I was thrilled when Aidan chose Gratitude as the December Here Year theme. As I just wrote last month, while I love the explosion of gratitude-related posting and Facebooking and general conversation around Thanksgiving, I actually would love to spread the awareness of our good fortune out throughout the year. It’s one of the things I care most deeply about as a person and as a parent.
For me, gratitude is inherently intertwined with paying attention. By listening to, watching, and observing the details of my own life, I automatically put myself in a thankful mood. I notice things to be grateful for in every corner. The adage that gratitude turns what we have into enough comes often to mind. Trite, yes, maybe, but also profoundly true.
I used to share posts regularly with photos and short snippets of things I’d noticed, that I wanted to mark, celebrate, and honor. I realize Instagram has become the place I do that, most days. What I hadn’t really put together before now was that those posts – this blog itself, in fact – and now, Instagram, are my way of saying thank you. By making sure I noticed my own life, I was cultivating gratitude for it.
So, with a deep bow to an instinct that was powerful before it was clearly articulate-able, I want to return to that. A few shimmering moments in my ordinary life lately that I noticed and for which I am deeply thankful.
Almost-full moon rising, 4pm. Picked Grace up from hockey practice, watched her as she tossed her hockey bag in the trunk and then slid into the front seat. Before my eyes my little girl has become a graceful young woman. I gasped at the startling beauty of a flock of birds flying overhead and then drove home, towards this rising moon, more beautiful somehow for its almost-full imperfection, the jagged bottom corner. Oh, this life.
One evening last month, when Grace was on a multi-day field trip for school and Matt was traveling for work, Whit and I curled up on the couch and did some DEAR (Drop Everything And Read). It was one of my favorite hours of November.
I had the most delightful, warm coffee with Rebecca Pacheco, whose blog, Omgal, I have long loved. She graciously gave me an advance copy of her book which I cannot WAIT to read. She also affirmed for me that the online world can indeed be a source of real, genuine, deep relationships. I don’t know Rebecca that well (yet) but look forward to spending more time with her and feel hugely grateful to have connected with her. And stay tuned for a review of Do Your Om Thing: Bending Yoga Tradition to Fit Your Modern Life, which I already know I’m going to love.
Grace opening a birthday gift from my dear, beloved Brettne. There’s something about the sight of my daughter holding two books I so passionately loved as a girl myself (A Tree Grows in Brooklyn and To Kill a Mockingbird), sent to her from a friend who means a tremendous amount to me and whose love of books is even deeper than my own that brought tears to my eyes.
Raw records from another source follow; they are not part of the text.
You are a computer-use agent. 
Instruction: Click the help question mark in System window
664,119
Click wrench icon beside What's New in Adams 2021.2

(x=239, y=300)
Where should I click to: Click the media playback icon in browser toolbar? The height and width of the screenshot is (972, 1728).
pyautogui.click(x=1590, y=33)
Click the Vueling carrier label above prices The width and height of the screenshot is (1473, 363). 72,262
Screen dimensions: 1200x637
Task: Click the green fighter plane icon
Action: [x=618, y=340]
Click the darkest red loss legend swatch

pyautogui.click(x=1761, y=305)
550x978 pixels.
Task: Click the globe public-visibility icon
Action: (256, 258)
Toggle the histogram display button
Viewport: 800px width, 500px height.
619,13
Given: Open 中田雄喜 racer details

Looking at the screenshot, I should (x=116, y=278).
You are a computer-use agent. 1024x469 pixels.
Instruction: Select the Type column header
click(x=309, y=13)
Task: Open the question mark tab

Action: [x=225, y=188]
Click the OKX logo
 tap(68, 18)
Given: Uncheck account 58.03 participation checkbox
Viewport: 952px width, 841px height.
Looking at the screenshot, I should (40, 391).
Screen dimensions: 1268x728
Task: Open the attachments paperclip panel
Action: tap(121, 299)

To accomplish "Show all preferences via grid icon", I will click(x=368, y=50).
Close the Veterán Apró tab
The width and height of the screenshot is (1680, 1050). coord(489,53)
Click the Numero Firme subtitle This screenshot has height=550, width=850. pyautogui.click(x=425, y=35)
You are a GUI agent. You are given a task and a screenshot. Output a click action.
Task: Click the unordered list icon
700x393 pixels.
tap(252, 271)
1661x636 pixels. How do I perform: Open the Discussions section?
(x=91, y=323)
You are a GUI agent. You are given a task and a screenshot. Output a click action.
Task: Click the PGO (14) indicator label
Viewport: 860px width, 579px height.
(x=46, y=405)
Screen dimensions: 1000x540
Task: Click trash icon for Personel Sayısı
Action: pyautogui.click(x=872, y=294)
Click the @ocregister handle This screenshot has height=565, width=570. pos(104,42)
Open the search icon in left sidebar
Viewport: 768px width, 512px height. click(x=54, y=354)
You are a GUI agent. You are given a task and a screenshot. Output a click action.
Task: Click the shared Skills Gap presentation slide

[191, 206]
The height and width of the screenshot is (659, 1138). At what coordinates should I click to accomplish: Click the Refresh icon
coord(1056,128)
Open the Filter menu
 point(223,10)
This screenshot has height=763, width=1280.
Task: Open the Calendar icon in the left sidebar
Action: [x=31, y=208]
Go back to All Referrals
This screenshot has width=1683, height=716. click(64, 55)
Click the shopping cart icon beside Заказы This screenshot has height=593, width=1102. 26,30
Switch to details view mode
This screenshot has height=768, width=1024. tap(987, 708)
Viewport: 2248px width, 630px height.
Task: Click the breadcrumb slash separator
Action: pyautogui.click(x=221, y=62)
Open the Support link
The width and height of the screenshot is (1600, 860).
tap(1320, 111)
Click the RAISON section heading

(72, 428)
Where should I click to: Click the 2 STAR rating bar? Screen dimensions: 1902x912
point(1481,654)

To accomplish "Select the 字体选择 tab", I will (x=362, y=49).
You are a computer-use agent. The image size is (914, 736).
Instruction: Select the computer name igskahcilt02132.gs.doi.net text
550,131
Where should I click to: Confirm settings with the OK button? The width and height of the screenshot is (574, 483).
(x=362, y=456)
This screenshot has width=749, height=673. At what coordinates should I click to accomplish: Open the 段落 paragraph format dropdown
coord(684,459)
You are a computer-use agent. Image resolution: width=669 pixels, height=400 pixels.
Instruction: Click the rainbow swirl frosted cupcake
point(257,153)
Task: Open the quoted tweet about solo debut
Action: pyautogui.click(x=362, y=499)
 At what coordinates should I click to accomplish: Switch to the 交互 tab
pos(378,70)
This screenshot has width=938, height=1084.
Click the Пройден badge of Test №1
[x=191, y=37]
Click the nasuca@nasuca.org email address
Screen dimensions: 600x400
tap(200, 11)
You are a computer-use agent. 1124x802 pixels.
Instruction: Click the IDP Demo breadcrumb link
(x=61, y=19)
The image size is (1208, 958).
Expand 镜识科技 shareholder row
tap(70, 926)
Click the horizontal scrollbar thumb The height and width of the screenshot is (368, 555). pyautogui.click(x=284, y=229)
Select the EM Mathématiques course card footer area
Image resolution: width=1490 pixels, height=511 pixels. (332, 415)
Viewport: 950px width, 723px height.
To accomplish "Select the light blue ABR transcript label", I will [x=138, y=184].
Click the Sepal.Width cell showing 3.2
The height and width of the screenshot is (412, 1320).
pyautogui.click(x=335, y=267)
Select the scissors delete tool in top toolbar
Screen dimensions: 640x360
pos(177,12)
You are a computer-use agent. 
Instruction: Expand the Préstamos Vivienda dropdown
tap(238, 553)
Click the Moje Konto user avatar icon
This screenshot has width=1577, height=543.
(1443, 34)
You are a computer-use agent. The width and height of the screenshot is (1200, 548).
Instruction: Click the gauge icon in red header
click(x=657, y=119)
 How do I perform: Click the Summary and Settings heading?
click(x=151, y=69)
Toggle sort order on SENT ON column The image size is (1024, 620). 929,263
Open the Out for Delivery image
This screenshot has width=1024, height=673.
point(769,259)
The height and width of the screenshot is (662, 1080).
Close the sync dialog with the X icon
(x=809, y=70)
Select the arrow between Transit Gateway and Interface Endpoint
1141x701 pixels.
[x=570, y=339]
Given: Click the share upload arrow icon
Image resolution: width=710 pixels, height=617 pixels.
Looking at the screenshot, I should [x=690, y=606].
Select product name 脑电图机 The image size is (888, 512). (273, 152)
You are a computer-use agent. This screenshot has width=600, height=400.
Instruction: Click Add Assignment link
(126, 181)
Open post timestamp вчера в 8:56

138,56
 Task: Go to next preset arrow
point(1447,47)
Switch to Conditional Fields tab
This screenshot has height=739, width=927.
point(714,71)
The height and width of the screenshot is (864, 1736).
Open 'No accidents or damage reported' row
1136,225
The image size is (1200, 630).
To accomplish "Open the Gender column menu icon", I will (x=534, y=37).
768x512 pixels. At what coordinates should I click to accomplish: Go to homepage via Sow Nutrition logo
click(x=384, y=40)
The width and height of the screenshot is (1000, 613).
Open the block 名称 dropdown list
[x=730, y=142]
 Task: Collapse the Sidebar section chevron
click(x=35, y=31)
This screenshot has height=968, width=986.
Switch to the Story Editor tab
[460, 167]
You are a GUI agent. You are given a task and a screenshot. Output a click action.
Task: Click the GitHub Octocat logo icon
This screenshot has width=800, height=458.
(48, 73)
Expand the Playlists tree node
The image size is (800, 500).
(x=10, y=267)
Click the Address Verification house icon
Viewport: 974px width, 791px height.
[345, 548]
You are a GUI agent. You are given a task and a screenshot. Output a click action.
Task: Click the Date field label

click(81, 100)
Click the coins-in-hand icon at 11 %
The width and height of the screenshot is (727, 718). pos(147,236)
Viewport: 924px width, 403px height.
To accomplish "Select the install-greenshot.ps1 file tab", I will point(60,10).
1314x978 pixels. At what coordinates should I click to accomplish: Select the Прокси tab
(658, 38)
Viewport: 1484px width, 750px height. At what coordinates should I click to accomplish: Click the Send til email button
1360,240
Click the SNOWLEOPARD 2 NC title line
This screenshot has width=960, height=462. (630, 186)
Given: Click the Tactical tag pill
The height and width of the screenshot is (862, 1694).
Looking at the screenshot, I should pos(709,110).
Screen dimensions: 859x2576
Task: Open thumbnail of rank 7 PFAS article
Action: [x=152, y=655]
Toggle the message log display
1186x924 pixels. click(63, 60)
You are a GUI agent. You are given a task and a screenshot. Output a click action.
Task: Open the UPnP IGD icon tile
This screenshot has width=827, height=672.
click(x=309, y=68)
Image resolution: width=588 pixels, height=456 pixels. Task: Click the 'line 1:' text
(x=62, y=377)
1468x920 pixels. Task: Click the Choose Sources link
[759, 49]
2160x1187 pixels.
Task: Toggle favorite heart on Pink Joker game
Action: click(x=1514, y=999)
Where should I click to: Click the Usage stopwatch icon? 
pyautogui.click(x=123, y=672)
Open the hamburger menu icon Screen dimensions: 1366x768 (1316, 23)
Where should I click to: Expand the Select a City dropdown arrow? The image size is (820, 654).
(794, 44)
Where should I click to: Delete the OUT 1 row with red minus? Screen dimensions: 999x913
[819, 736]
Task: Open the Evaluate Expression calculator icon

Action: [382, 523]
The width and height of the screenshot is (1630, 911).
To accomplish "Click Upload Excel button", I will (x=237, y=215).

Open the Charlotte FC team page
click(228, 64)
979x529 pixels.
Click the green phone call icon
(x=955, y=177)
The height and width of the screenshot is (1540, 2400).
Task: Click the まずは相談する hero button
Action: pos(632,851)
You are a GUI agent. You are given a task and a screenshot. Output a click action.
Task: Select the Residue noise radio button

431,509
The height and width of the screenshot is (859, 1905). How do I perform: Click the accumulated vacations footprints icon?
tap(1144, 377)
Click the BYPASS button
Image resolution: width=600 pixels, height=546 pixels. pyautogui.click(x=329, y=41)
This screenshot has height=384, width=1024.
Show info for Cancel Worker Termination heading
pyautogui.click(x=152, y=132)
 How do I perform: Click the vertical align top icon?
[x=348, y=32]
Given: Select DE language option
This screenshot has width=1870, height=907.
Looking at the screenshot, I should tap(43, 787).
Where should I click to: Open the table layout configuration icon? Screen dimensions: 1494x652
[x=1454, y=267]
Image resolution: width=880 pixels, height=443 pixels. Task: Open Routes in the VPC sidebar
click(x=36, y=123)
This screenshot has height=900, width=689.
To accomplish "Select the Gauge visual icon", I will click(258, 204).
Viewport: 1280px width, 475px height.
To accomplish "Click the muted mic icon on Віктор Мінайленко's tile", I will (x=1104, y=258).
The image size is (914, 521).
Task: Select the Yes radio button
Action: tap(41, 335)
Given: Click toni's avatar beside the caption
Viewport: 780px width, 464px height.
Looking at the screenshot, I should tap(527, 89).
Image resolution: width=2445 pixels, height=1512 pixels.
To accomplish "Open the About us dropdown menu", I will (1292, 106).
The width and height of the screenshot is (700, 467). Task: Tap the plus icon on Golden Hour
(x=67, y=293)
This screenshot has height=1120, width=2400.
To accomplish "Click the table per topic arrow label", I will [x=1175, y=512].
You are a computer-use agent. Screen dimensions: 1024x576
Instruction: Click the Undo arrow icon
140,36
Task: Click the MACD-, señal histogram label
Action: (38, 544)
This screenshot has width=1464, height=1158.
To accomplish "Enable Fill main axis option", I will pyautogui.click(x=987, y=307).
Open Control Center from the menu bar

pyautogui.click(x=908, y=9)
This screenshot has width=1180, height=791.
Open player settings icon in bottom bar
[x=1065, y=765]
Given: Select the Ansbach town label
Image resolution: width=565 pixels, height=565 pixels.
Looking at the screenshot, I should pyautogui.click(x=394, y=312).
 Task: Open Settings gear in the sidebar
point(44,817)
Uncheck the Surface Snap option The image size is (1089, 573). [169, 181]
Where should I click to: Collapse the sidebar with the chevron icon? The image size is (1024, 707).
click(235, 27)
One of my favorite traditions is our annual visit to a local farm to buy our Christmas tree. We went yesterday morning. The truth is, there was some (“some”) tension and grouchiness before we went (on my part) and it wasn’t the smoothest visit. There was some pouting (perhaps also by me) and some short voices to each other (to put it mildly). But still, I’m thankful that we went all together, that we picked the beautiful tree that’s in our living room now, and even that we got this picture, which makes me laugh because it really conveys the perfectly imperfect nature of everyday life.